Over the past decades, reliance on ‘legacy’ technology – such as telephone lines – has diminished, as an abundance of emerging technologies have replaced solitary phone lines.
Without robust tracking systems, however, line cancellations may not occur as expected and, if left unchecked, telecommunication providers will continue to charge organisations for unused telephone lines.
We have proven that the onus of telephony management is on us and, ultimately, we cannot depend on telecommunication companies to responsibly notify customers when telephone lines are only incurring rental charges.
Through an extensive auditing exercise, we verified asset data by approaching several telecommunication firms to provide details of every telephone line registered against the business, inclusive of full installation address, source account and associated numbers.
This source data was imported into a database for quality assurance purposes; having the data in a secure, tamper-proof environment allowed the team to integrate it with incoming quarterly electronic phone bills.
In the absence of any procedure for monitoring telephone lines, we examined telephony charges and found familiar patterns emerging, with an abundance of lines that were only generating line-rental charges.
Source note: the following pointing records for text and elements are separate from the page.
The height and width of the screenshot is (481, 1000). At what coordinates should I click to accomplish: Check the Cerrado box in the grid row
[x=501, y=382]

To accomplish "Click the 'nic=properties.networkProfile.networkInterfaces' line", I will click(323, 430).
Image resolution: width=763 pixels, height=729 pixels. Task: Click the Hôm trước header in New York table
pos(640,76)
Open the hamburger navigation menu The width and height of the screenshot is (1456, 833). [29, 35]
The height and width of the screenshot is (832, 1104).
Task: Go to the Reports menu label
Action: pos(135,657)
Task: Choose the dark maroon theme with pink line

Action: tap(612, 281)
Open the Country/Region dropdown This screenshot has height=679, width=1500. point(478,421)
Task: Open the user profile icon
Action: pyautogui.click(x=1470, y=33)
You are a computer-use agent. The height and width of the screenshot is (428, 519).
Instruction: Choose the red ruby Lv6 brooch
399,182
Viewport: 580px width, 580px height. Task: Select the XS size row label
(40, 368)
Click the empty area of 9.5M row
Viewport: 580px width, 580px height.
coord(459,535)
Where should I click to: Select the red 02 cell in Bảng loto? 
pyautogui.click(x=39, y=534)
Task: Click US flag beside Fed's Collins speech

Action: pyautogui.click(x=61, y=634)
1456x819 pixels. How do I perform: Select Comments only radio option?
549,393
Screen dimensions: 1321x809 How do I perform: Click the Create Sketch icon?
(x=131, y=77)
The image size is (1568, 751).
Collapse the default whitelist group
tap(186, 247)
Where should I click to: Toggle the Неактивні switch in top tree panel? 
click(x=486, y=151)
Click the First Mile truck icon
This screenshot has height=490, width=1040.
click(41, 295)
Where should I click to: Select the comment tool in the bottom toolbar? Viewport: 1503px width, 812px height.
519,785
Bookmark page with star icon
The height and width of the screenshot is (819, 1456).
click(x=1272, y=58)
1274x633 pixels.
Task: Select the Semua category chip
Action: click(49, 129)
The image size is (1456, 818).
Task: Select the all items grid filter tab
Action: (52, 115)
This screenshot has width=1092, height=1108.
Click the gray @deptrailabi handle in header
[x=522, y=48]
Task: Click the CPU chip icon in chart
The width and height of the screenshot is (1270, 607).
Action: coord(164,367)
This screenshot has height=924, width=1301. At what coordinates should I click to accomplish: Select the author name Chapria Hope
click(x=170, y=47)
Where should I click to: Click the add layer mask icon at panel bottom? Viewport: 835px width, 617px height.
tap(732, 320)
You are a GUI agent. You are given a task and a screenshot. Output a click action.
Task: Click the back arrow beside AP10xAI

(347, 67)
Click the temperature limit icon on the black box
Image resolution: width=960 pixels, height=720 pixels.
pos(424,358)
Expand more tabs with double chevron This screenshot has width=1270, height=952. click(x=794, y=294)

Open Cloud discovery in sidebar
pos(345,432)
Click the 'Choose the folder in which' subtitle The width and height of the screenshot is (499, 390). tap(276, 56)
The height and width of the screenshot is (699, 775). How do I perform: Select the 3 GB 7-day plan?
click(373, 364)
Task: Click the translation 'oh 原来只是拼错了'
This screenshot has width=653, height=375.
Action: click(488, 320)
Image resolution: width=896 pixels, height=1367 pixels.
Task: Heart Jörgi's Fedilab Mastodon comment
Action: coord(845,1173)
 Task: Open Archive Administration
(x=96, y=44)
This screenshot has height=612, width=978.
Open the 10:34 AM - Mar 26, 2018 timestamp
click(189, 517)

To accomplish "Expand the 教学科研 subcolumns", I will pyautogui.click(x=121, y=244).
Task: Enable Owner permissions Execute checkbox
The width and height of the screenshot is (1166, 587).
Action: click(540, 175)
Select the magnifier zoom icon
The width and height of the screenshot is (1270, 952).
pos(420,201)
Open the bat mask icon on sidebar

As a council, we decided that, if the telecommunication companies were unwilling to assist, we needed to introduce controls of our own. We pursued a project of designing, testing and investigating, which led to the cancellation of 350 telephone lines, equating to a yearly saving of £100,000.
While examining the data, we introduced elements of automation to assist with line cancellations, and developed programs to assess whether telephone lines had ever had any voice calls or other activity over 12 months.
Having established a more robust control system, we were able to challenge telecommunication companies. In 2019, we received £175,000 in refunds for telephone lines that should have been cancelled in 2016.